Через силу отстояв обедню, он долго сидел, отдыхая, на каменной скамье у монастырских ворот. Как-то странно, глухо шумело в ушах, кружилась голова. «Дойду ли?» – подумал тревожно, однако, пересилив слабость, поднялся и медленно побрел домой.

Возле торговых Круглых рядов его обогнала новенькая, поблескивающая черным лаком коляска. У крайней лавки под вывеской, изображавшей расфуфыренную даму и кривоногого господина во фраке, кучер осадил лошадей, и из коляски вышла женщина. Изящным движеньем она подобрала лиловую шелковую тальму и быстрыми мелкими шагами, ни на кого не глядя, прошла в магазин.

«Варенька! – остановился Кольцов. – Не может быть…»

И снова такая усталость охватила и ноги сделались как чугунные – ни шагнуть, ни сдвинуть с места. Площадь поплыла перед глазами – голая, скучная, с десятком извозчичьих дрожек, с тучей орущих воробьев возле них, с полосатой будкой и дремлющим будочником…

Ухватясь за фонарный столб, чтоб не упасть, стоял, тупо глядя на франтовскую коляску, на лошадей, на бородатого кучера в синем армяке и твердой клеенчатой шляпе. А в голове словно крохотные кузнечные молоточки стучали больно и часто: «Не может быть… Не может быть!»

Через несколько минут женщина вышла из лавки. Нет, это была не Варя, она даже отдаленно не походила на нее. Как же он мог ошибиться? Лиловая тальма! Любимый Варенькин цвет.

«А ведь я, кажется, не дойду», – уже без всякой тревоги, спокойно, безразлично мелькнула мысль. С невероятным усилием он сделал шаг, другой… И так, с частыми остановками, с отдыхом – то на ступеньке чужого подъезда, то прислонясь к стене чужого дома – шел невероятно долго, и все стучали, стучали молоточки: «Только б не упасть… Только б не упасть!»

 

7

Он лежал молча, ничего не прося и ни на что не жалуясь. Когда Иван Андреич, как обычно, затеял разговор про ненаписанные песни и про «Голубонько доню», он лишь слабо махнул рукой. Чуть заметная усмешка покривила его губы.

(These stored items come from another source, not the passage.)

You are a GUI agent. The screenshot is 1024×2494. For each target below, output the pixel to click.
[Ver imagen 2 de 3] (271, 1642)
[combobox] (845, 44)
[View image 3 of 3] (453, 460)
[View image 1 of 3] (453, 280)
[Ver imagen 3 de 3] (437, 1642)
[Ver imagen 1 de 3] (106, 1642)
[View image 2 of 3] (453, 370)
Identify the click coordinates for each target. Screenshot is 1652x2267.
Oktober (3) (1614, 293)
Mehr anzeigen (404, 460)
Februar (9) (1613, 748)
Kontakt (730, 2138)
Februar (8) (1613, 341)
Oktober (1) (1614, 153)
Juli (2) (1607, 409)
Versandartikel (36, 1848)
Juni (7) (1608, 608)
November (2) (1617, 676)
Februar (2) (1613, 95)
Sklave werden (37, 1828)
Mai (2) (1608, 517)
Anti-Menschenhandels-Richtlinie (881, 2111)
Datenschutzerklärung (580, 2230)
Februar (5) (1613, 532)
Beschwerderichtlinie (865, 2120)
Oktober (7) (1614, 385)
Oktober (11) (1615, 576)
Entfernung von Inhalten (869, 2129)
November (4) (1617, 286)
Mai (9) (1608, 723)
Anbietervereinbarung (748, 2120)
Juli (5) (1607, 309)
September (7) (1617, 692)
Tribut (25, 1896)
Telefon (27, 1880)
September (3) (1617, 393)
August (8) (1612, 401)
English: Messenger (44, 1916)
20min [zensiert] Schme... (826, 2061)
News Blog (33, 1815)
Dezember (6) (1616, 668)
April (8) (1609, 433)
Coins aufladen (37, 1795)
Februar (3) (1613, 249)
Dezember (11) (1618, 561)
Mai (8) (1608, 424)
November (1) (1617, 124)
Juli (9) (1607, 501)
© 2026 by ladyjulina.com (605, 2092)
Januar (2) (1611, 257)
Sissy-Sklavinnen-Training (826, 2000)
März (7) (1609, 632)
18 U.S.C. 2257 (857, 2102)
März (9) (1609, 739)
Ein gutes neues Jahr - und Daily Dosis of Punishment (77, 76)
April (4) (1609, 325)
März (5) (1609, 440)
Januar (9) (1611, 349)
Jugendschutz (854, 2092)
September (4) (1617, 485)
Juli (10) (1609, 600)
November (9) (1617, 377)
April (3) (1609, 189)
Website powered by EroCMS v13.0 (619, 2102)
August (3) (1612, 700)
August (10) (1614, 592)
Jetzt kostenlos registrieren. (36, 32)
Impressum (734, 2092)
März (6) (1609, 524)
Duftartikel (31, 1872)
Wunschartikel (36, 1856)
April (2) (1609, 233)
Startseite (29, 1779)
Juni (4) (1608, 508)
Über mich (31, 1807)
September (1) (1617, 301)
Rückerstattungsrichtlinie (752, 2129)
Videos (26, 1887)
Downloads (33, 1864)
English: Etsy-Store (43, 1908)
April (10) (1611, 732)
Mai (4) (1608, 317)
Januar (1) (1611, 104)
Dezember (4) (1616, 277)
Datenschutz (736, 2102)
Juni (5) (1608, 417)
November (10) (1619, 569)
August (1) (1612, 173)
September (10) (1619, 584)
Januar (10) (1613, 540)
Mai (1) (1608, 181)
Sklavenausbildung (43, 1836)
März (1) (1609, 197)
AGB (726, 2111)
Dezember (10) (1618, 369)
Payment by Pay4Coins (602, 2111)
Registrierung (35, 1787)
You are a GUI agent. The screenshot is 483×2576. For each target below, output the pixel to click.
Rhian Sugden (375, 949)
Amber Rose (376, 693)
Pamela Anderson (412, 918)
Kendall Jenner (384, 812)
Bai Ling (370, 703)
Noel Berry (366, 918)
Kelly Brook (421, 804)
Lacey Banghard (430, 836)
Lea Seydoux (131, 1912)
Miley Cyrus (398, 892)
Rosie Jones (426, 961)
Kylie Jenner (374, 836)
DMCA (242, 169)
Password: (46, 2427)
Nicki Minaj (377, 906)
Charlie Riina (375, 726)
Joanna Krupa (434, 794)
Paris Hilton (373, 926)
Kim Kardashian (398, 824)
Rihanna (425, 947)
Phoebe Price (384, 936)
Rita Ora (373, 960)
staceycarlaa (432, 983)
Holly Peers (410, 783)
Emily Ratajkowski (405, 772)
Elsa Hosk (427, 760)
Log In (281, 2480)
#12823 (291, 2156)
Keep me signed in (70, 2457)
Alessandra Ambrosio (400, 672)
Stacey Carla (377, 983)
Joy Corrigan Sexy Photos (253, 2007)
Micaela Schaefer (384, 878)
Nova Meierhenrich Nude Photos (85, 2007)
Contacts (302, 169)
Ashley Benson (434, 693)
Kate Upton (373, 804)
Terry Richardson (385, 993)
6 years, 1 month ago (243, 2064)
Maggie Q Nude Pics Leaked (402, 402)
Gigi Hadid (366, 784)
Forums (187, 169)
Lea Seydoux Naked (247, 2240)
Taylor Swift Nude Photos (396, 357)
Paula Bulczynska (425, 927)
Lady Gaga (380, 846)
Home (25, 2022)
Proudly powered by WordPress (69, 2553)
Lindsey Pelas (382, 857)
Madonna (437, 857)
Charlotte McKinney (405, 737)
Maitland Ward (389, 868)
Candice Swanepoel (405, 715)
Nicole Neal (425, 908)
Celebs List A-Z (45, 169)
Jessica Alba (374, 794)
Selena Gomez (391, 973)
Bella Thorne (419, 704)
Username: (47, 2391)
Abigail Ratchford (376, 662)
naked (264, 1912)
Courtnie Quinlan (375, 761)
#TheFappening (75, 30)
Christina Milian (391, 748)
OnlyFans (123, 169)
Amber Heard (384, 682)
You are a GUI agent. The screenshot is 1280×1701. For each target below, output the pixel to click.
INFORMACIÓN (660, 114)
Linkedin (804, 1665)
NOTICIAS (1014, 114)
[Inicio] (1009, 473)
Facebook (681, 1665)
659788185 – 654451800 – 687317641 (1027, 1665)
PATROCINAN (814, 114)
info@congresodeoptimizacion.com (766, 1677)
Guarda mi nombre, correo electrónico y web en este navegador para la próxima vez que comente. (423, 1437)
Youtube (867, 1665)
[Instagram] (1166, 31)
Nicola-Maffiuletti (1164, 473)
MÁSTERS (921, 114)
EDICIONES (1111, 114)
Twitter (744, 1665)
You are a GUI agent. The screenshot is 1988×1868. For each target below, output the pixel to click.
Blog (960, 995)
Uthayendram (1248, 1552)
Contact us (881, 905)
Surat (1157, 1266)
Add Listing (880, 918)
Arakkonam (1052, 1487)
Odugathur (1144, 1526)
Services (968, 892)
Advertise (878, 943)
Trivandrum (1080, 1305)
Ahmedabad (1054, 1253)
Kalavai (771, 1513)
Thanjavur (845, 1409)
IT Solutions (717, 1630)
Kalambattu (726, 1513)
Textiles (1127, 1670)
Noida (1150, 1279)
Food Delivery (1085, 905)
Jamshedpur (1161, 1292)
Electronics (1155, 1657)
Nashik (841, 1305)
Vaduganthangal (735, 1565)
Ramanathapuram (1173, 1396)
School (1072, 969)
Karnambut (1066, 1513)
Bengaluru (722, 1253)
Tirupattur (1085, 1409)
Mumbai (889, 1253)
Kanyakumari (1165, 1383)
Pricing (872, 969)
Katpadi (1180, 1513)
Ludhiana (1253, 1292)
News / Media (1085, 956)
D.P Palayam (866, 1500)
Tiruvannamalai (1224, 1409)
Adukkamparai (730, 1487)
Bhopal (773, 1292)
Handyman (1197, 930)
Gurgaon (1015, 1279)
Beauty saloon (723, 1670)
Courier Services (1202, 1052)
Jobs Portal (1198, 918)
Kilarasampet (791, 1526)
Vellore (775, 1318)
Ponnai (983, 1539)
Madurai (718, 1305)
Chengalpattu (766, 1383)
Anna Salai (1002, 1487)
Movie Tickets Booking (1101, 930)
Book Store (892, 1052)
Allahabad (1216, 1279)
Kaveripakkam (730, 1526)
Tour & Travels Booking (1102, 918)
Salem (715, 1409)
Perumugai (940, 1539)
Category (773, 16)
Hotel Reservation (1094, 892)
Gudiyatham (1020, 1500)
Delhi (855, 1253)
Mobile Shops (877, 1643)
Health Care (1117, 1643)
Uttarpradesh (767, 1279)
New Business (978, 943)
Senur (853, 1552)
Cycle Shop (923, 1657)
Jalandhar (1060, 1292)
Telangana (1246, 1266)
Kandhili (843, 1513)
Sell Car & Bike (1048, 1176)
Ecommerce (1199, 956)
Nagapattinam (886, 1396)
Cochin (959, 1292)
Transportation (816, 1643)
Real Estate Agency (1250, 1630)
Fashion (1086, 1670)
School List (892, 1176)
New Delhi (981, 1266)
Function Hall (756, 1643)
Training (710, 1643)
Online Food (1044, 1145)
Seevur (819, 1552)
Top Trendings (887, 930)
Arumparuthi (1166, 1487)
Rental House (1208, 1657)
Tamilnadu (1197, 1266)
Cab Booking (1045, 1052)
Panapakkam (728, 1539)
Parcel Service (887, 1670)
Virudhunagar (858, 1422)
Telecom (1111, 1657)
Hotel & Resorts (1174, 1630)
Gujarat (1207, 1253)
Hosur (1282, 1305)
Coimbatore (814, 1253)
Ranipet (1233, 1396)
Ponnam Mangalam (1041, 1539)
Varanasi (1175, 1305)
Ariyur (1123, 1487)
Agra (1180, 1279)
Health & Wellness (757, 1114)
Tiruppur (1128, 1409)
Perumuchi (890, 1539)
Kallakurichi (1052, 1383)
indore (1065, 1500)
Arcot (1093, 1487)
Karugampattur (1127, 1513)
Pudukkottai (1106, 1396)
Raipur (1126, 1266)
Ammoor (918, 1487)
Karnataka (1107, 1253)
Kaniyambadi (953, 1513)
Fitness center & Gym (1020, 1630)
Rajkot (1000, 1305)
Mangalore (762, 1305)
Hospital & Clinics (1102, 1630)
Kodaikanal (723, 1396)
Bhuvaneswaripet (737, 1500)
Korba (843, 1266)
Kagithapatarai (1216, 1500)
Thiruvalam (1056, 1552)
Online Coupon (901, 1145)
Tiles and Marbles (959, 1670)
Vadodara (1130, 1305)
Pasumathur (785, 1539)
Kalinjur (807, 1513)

– Нет уж, – сказал с трудом. – Теперь – все… Сам знаю.

29 октября утром пришли Анюта и Саша. Он был очень слаб, но принял их и даже улыбнулся. Улыбка была так нежна, кротка и безмятежна, что сестры заплакали.

– Ну, что вы… Рано еще…

Неожиданно в комнату вбежала Анисья. Кольцов не видел ее с тех пор, как она его шутя хоронила. Она кинулась на колени перед постелью брата и, прижавшись губами к его большой костлявой руке, зарыдала. Хотела сказать «прости», но тело ее содрогалось от плача, и она никак не могла выговорить это важное и нужное слово.

Он понял. Выпростал из-под одеяла другую руку и нежно погладил сестру по голове.

– Люблю… И всегда любил… Идите! – тяжело вздохнул Кольцов.

Когда плачущие сестры вышли, он позвал Мироновну.

– Чаю дай… Холодного…

Нянька принесла чай в синей княжеской чашке. Он сделал досадливое движение рукой.

– Вот глупая! Надо было… в стакан… Разобью…

Взял чашку и дрожащей рукой поднес ее к губам. Вдруг пальцы разжались, чашка выскользнула, рука беспомощно упала на одеяло, а голова запрокинулась далеко назад. Раздался легкий хрип.

– Матушка! – отчаянно, не своим голосом вскрикнула Мироновна и, топча синие осколки разбитой чашки, побежала к двери. – Матушка! – крикнула уже на лестнице и, упав головой на ступеньки, заголосила.

 

8

В Воронеже довольно равнодушно встретили известие о смерти Кольцова.

Молодой Придорогин, так и не доучившийся в университете, написал статейку о смерти поэта и принес ее в «Ведомости». Грабовский прочитал написанную цветистым слогом придорогинскую статью и молча вернул ее автору.

– Царство небесное! – сказал перекрестясь. – Очень задирист был покойник, много воображал. И, между прочим, весь погряз в темноте неверия. Печатать не будем-с! – заключил Граовский. – Невелика птица… Чижик-с!

Первого ноября из ворот кольцовского дома работники вынесли гроб. В мглистом свете ненастного утра золотые ризы духовенства поблескивали смутно, скучно. Плачущую маменьку вели под руки дочери. Василий Петрович шагал, сердито хмуря косматые брови.

Гладко причесанные волосы Кольцова, обрызганные дождем, из русых сделались темными. Бело-желтое окостеневшее лицо было глубоко вдавлено в жесткую, набитую сеном подушку.

– Отмучился, головка горькая! – широким крестом перекрестился Пантелей, закрывая ворота.

За гробам шли двое офицеров, Малышев, Башкирцев и человек десять людей неизвестных.

Среди них был семинарист философского класса воронежский мещанин Иван Никитин.